The exercise:
Turn the items below into a Markdown table with the columns "Row" and "Line," putting a row number in the first and one line per row in the second. Leave out blank lines.

Items from a collection:

[START]

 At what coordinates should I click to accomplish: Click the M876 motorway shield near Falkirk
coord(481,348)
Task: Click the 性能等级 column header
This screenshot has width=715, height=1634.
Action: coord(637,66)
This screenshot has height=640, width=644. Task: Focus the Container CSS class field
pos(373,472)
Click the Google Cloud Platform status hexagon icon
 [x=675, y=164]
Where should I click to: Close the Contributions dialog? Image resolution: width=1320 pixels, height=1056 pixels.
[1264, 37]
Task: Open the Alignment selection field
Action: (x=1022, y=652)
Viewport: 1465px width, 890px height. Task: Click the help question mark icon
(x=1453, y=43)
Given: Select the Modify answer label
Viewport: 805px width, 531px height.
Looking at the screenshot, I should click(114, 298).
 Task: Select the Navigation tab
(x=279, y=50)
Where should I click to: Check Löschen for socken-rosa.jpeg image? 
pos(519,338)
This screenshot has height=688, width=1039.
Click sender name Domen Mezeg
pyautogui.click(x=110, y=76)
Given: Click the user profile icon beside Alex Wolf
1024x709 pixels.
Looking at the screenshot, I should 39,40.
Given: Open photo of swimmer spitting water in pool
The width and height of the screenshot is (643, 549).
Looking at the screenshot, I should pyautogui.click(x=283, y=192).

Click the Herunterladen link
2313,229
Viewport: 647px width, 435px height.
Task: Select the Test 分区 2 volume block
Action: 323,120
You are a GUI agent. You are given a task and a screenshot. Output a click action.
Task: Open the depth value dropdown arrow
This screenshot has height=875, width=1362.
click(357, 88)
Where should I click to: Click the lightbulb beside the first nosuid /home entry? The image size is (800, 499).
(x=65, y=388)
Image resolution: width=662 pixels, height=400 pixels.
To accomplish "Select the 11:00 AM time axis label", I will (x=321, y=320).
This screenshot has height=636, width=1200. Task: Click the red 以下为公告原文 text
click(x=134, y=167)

[END]

Written response:
| Row | Line |
|---|---|
| 1 |  At what coordinates should I click to accomplish: Click the M876 motorway shield near Falkirk |
| 2 | coord(481,348) |
| 3 | Task: Click the 性能等级 column header |
| 4 | This screenshot has width=715, height=1634. |
| 5 | Action: coord(637,66) |
| 6 | This screenshot has height=640, width=644. Task: Focus the Container CSS class field |
| 7 | pos(373,472) |
| 8 | Click the Google Cloud Platform status hexagon icon |
| 9 |  [x=675, y=164] |
| 10 | Where should I click to: Close the Contributions dialog? Image resolution: width=1320 pixels, height=1056 pixels. |
| 11 | [1264, 37] |
| 12 | Task: Open the Alignment selection field |
| 13 | Action: (x=1022, y=652) |
| 14 | Viewport: 1465px width, 890px height. Task: Click the help question mark icon |
| 15 | (x=1453, y=43) |
| 16 | Given: Select the Modify answer label |
| 17 | Viewport: 805px width, 531px height. |
| 18 | Looking at the screenshot, I should click(114, 298). |
| 19 |  Task: Select the Navigation tab |
| 20 | (x=279, y=50) |
| 21 | Where should I click to: Check Löschen for socken-rosa.jpeg image?  |
| 22 | pos(519,338) |
| 23 | This screenshot has height=688, width=1039. |
| 24 | Click sender name Domen Mezeg |
| 25 | pyautogui.click(x=110, y=76) |
| 26 | Given: Click the user profile icon beside Alex Wolf |
| 27 | 1024x709 pixels. |
| 28 | Looking at the screenshot, I should 39,40. |
| 29 | Given: Open photo of swimmer spitting water in pool |
| 30 | The width and height of the screenshot is (643, 549). |
| 31 | Looking at the screenshot, I should pyautogui.click(x=283, y=192). |
| 32 | Click the Herunterladen link |
| 33 | 2313,229 |
| 34 | Viewport: 647px width, 435px height. |
| 35 | Task: Select the Test 分区 2 volume block |
| 36 | Action: 323,120 |
| 37 | You are a GUI agent. You are given a task and a screenshot. Output a click action. |
| 38 | Task: Open the depth value dropdown arrow |
| 39 | This screenshot has height=875, width=1362. |
| 40 | click(357, 88) |
| 41 | Where should I click to: Click the lightbulb beside the first nosuid /home entry? The image size is (800, 499). |
| 42 | (x=65, y=388) |
| 43 | Image resolution: width=662 pixels, height=400 pixels. |
| 44 | To accomplish "Select the 11:00 AM time axis label", I will (x=321, y=320). |
| 45 | This screenshot has height=636, width=1200. Task: Click the red 以下为公告原文 text |
| 46 | click(x=134, y=167) |